Task instructions: Lay out the lines of all the entries below as a numbered list, skipping blank lines and leaving out the pictures.

Records contained in a dataset:
***
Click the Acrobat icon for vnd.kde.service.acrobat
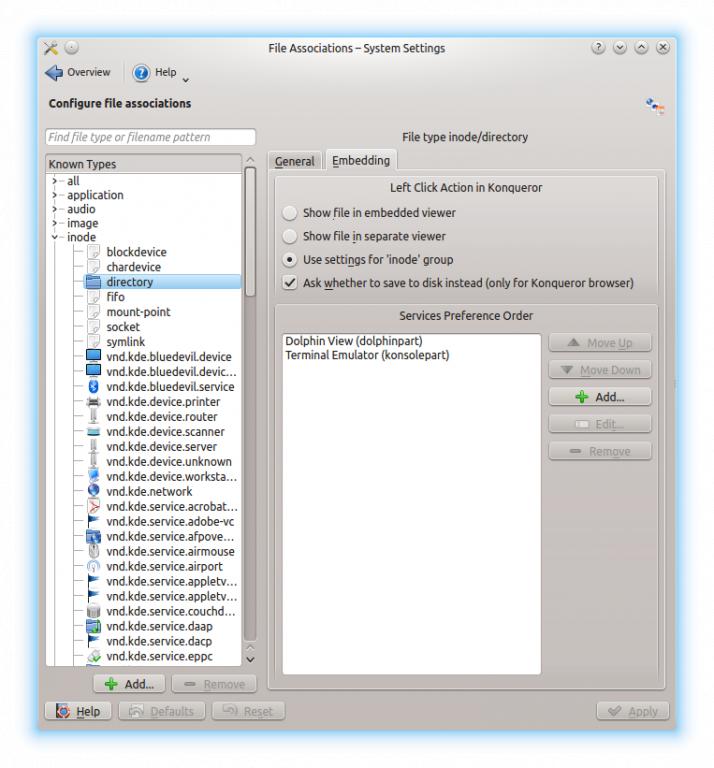The image size is (714, 768). tap(93, 507)
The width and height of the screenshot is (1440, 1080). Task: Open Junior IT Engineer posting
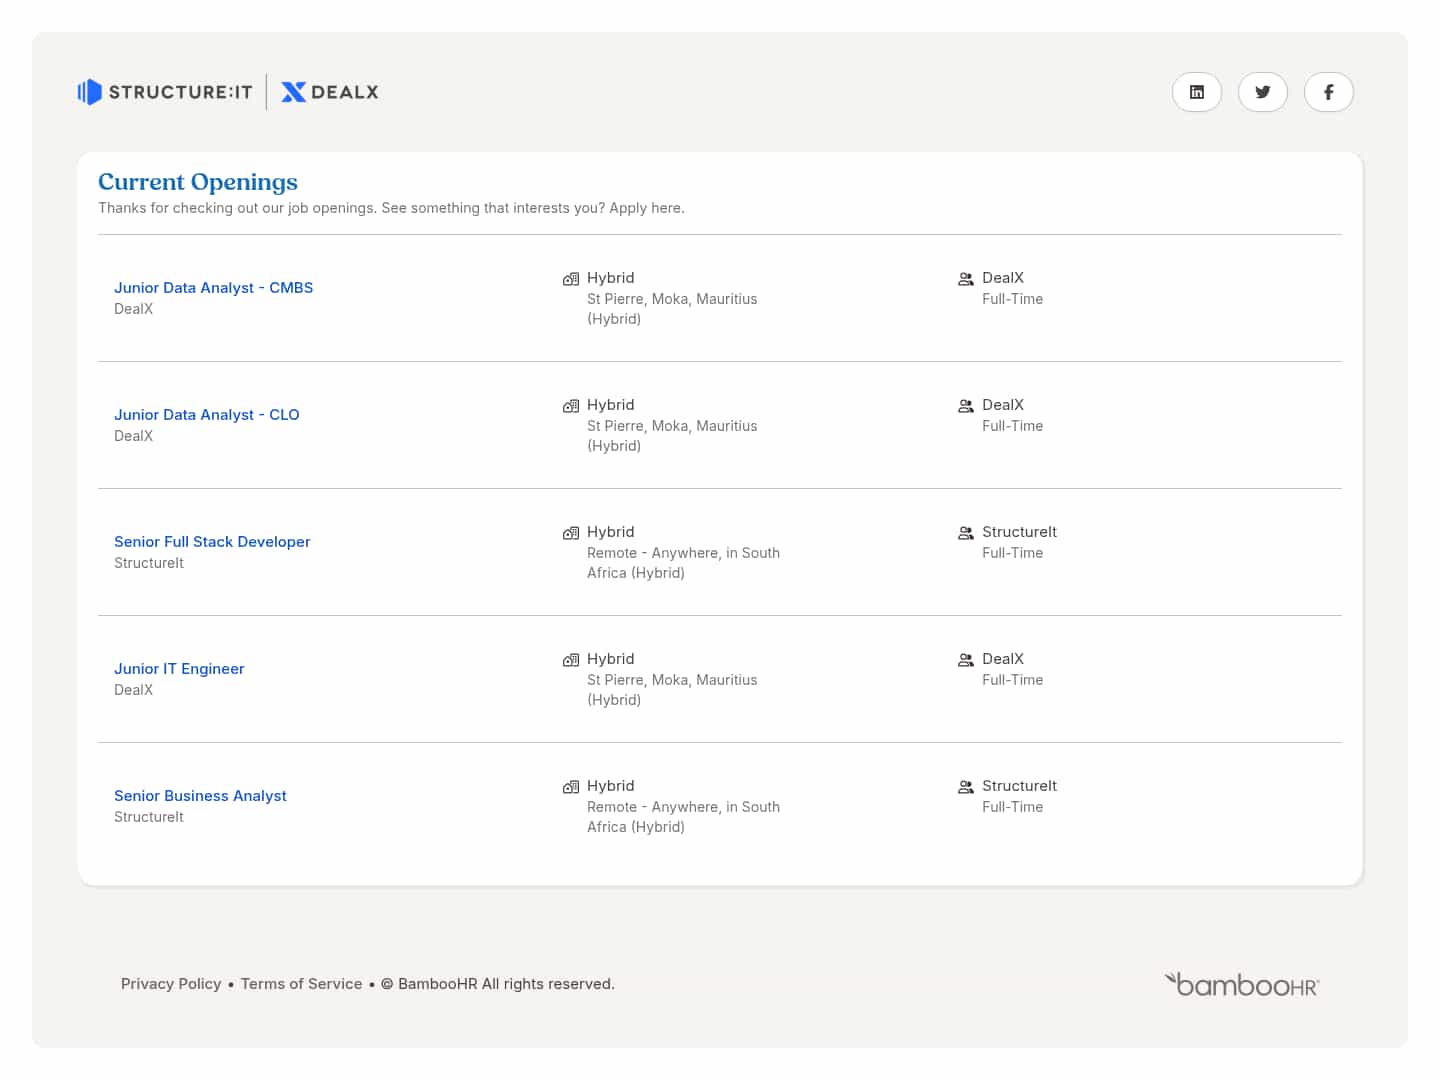179,668
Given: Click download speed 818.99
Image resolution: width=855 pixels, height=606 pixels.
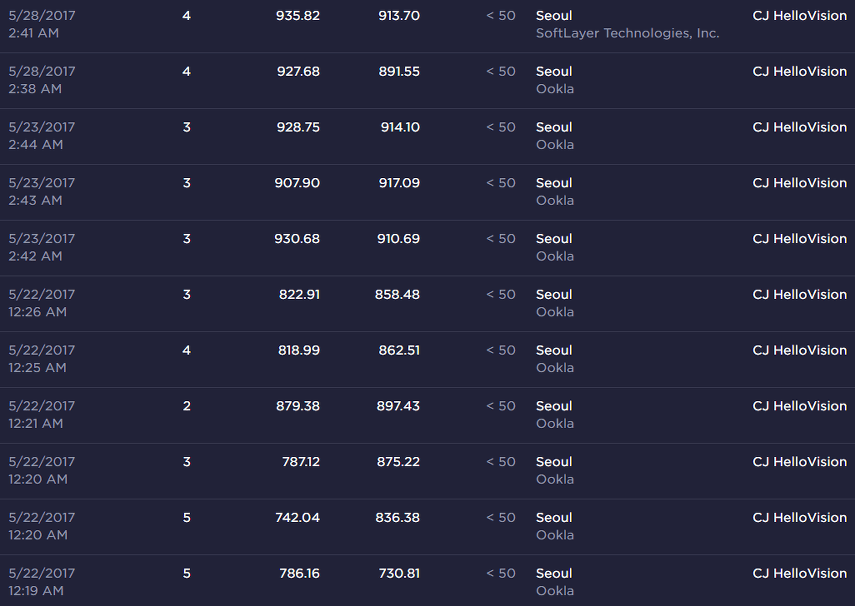Looking at the screenshot, I should point(299,350).
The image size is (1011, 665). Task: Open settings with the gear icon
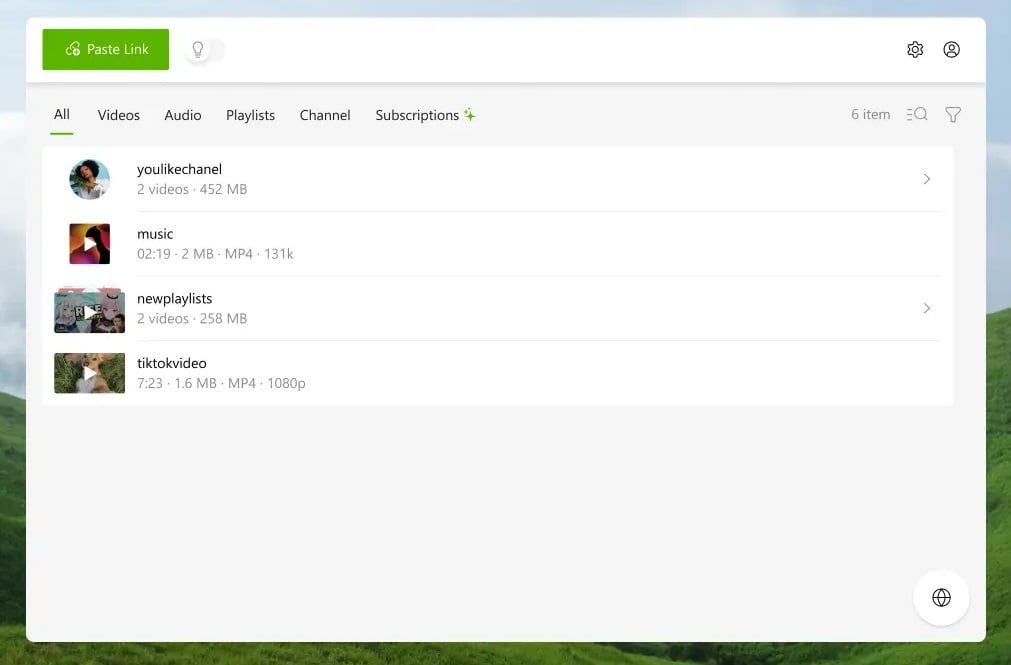point(915,49)
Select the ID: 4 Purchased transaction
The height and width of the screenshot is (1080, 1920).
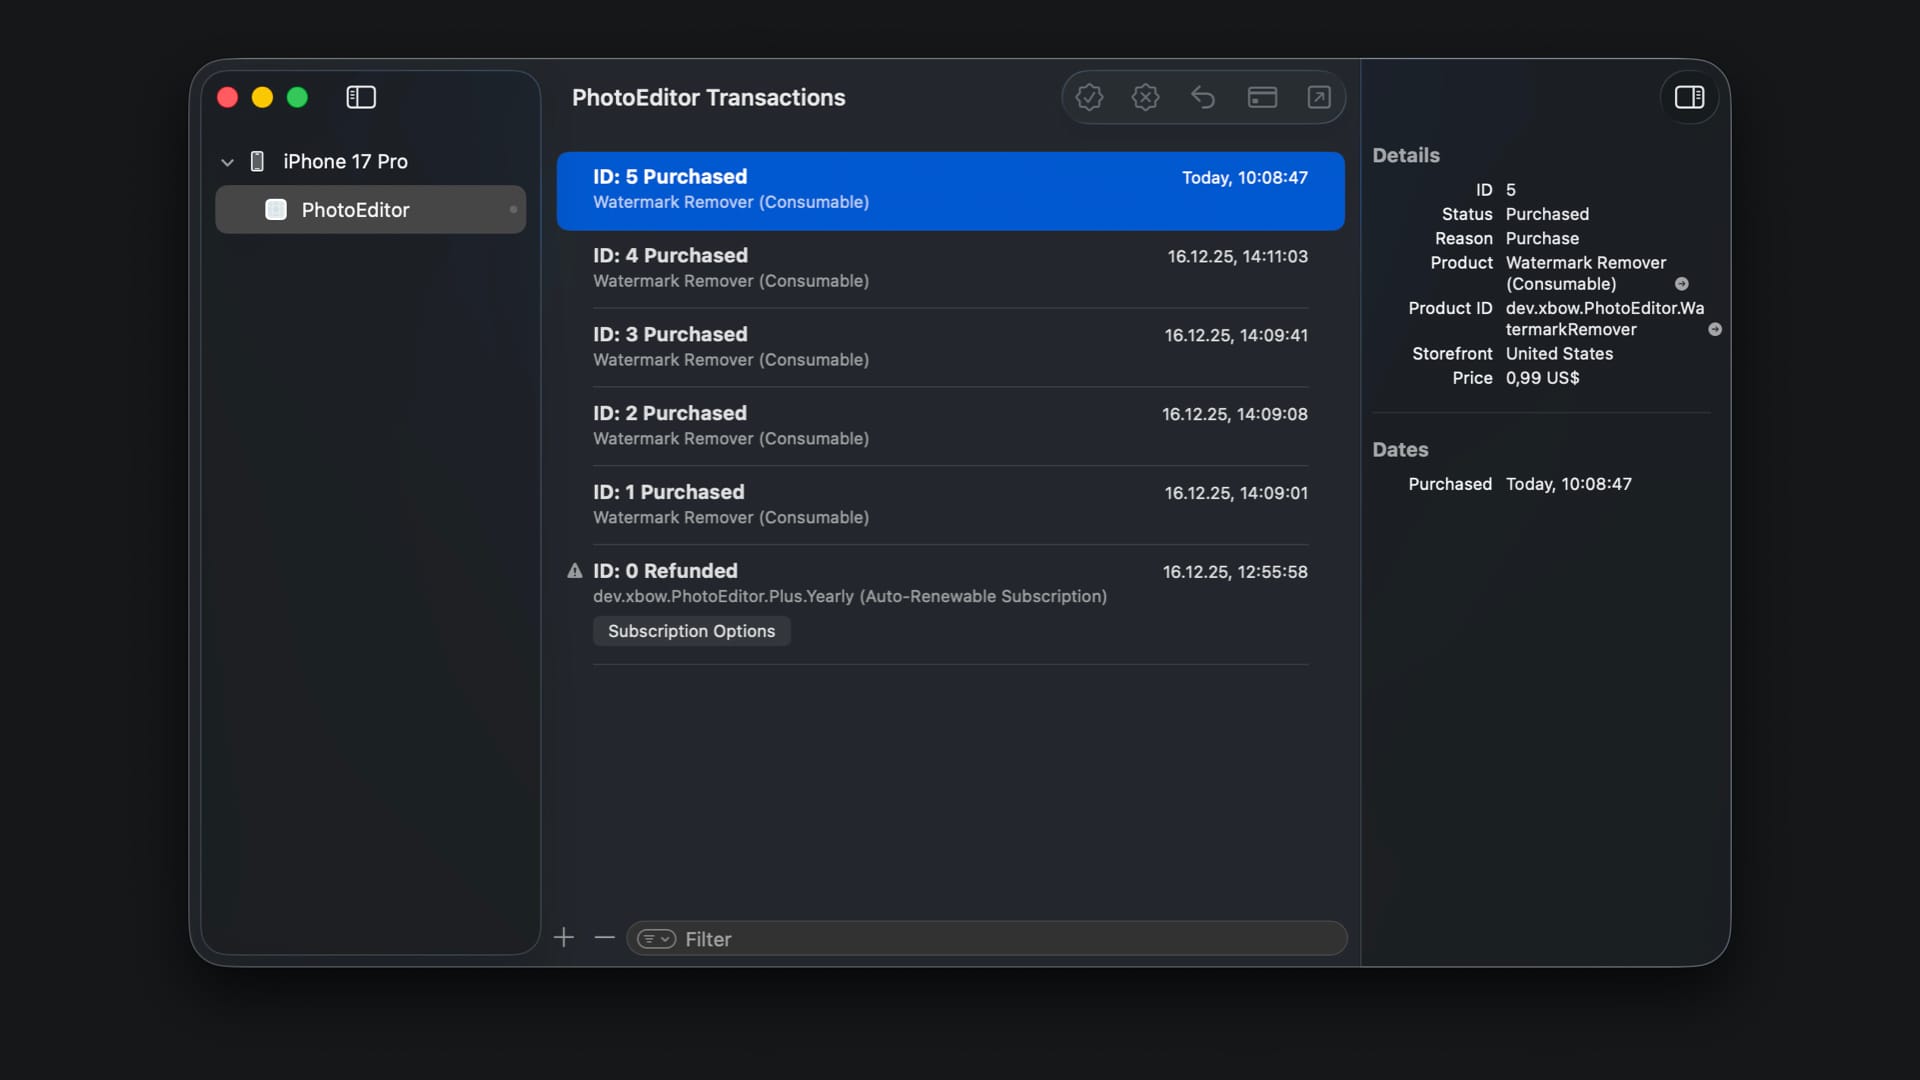(950, 268)
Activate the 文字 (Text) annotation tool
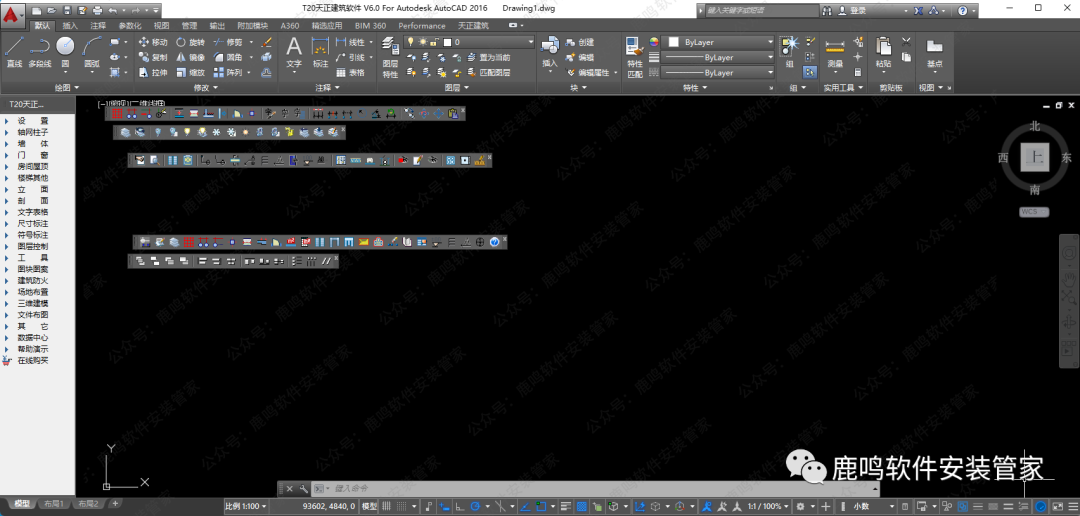 pyautogui.click(x=294, y=51)
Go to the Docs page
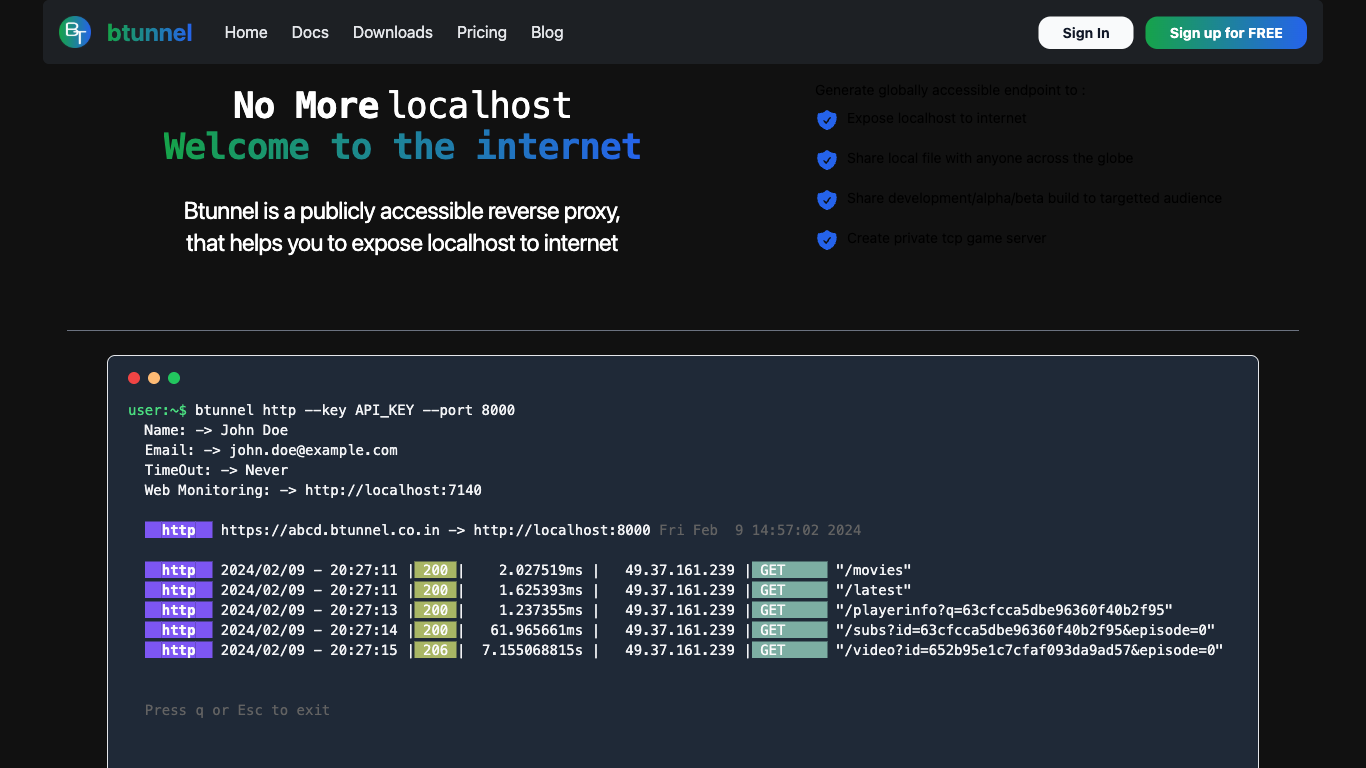The width and height of the screenshot is (1366, 768). 310,32
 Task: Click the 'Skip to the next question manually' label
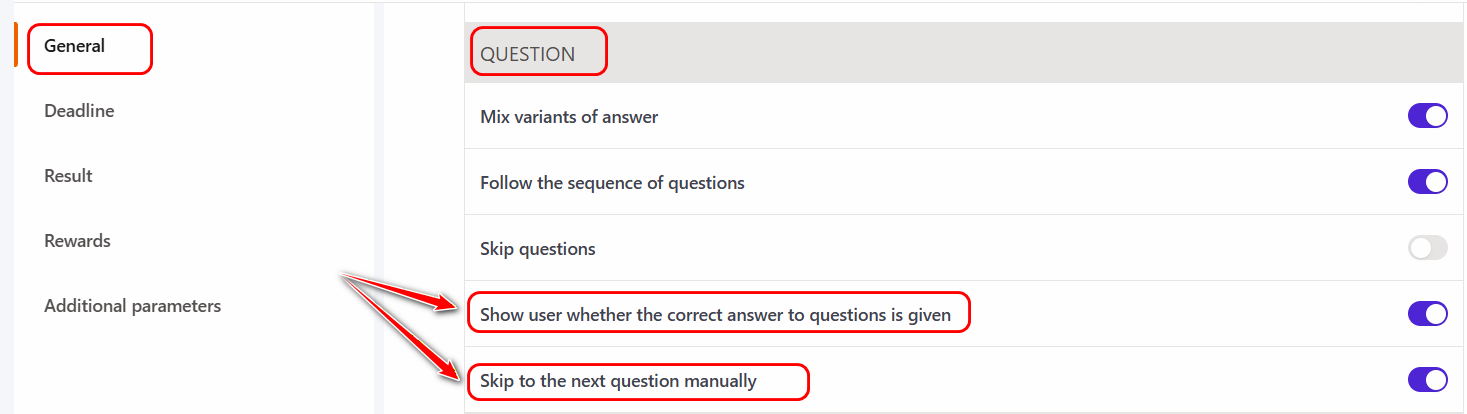(618, 381)
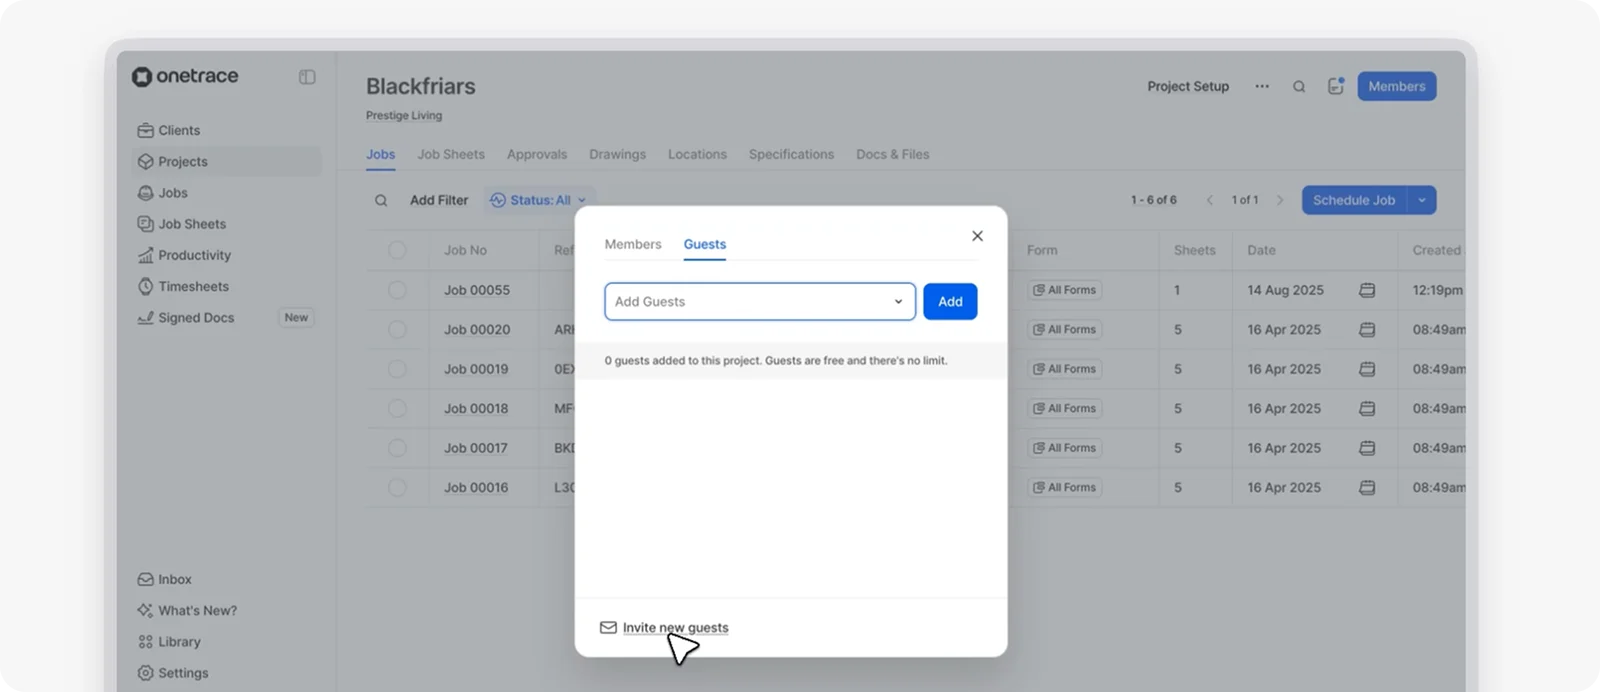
***
Solved exercise:
1. Click the Acrobat icon for vnd.kde.service.acrobat
2. The image size is (714, 768). tap(93, 507)
3. The width and height of the screenshot is (1440, 1080). Task: Open Junior IT Engineer posting
4. 179,668
5. Given: Click download speed 818.99
6. Image resolution: width=855 pixels, height=606 pixels.
7. Looking at the screenshot, I should point(299,350).
8. The image size is (1011, 665). Task: Open settings with the gear icon
9. point(915,49)
10. Select the ID: 4 Purchased transaction
11. The height and width of the screenshot is (1080, 1920).
12. (950, 268)
13. Activate the 文字 (Text) annotation tool
14.  pyautogui.click(x=294, y=51)
15. Go to the Docs page
16. The width and height of the screenshot is (1366, 768). 310,32
17.  Task: Click the 'Skip to the next question manually' label
18. (618, 381)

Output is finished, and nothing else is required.